#### Data listing ####

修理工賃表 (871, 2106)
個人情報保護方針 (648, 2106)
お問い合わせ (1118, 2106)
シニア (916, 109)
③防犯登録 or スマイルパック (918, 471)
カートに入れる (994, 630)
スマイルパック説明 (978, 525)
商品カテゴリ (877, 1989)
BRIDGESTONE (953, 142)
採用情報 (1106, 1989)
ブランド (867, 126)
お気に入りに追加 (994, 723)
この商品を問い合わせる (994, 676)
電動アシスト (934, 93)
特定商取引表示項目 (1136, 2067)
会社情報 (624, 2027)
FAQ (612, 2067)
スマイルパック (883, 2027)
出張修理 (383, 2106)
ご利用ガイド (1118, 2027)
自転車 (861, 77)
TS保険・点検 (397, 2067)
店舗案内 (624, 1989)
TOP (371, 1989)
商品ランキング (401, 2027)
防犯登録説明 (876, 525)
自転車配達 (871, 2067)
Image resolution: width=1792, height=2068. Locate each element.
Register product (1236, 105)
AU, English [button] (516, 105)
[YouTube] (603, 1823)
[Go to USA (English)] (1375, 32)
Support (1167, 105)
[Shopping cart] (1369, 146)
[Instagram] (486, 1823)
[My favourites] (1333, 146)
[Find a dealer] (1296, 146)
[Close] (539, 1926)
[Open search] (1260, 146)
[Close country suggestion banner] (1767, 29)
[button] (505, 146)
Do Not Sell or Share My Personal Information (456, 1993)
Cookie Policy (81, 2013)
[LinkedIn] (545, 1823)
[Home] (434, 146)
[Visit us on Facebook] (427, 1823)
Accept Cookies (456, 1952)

####

What this task involves >> From the first line to the last, retype the records exactly.

Exercise output >>
修理工賃表 (871, 2106)
個人情報保護方針 (648, 2106)
お問い合わせ (1118, 2106)
シニア (916, 109)
③防犯登録 or スマイルパック (918, 471)
カートに入れる (994, 630)
スマイルパック説明 (978, 525)
商品カテゴリ (877, 1989)
BRIDGESTONE (953, 142)
採用情報 (1106, 1989)
ブランド (867, 126)
お気に入りに追加 (994, 723)
この商品を問い合わせる (994, 676)
電動アシスト (934, 93)
特定商取引表示項目 (1136, 2067)
会社情報 (624, 2027)
FAQ (612, 2067)
スマイルパック (883, 2027)
出張修理 (383, 2106)
ご利用ガイド (1118, 2027)
自転車 (861, 77)
TS保険・点検 (397, 2067)
店舗案内 (624, 1989)
TOP (371, 1989)
商品ランキング (401, 2027)
防犯登録説明 (876, 525)
自転車配達 (871, 2067)
Image resolution: width=1792, height=2068. Locate each element.
Register product (1236, 105)
AU, English [button] (516, 105)
[YouTube] (603, 1823)
[Go to USA (English)] (1375, 32)
Support (1167, 105)
[Shopping cart] (1369, 146)
[Instagram] (486, 1823)
[My favourites] (1333, 146)
[Find a dealer] (1296, 146)
[Close] (539, 1926)
[Open search] (1260, 146)
[Close country suggestion banner] (1767, 29)
[button] (505, 146)
Do Not Sell or Share My Personal Information (456, 1993)
Cookie Policy (81, 2013)
[LinkedIn] (545, 1823)
[Home] (434, 146)
[Visit us on Facebook] (427, 1823)
Accept Cookies (456, 1952)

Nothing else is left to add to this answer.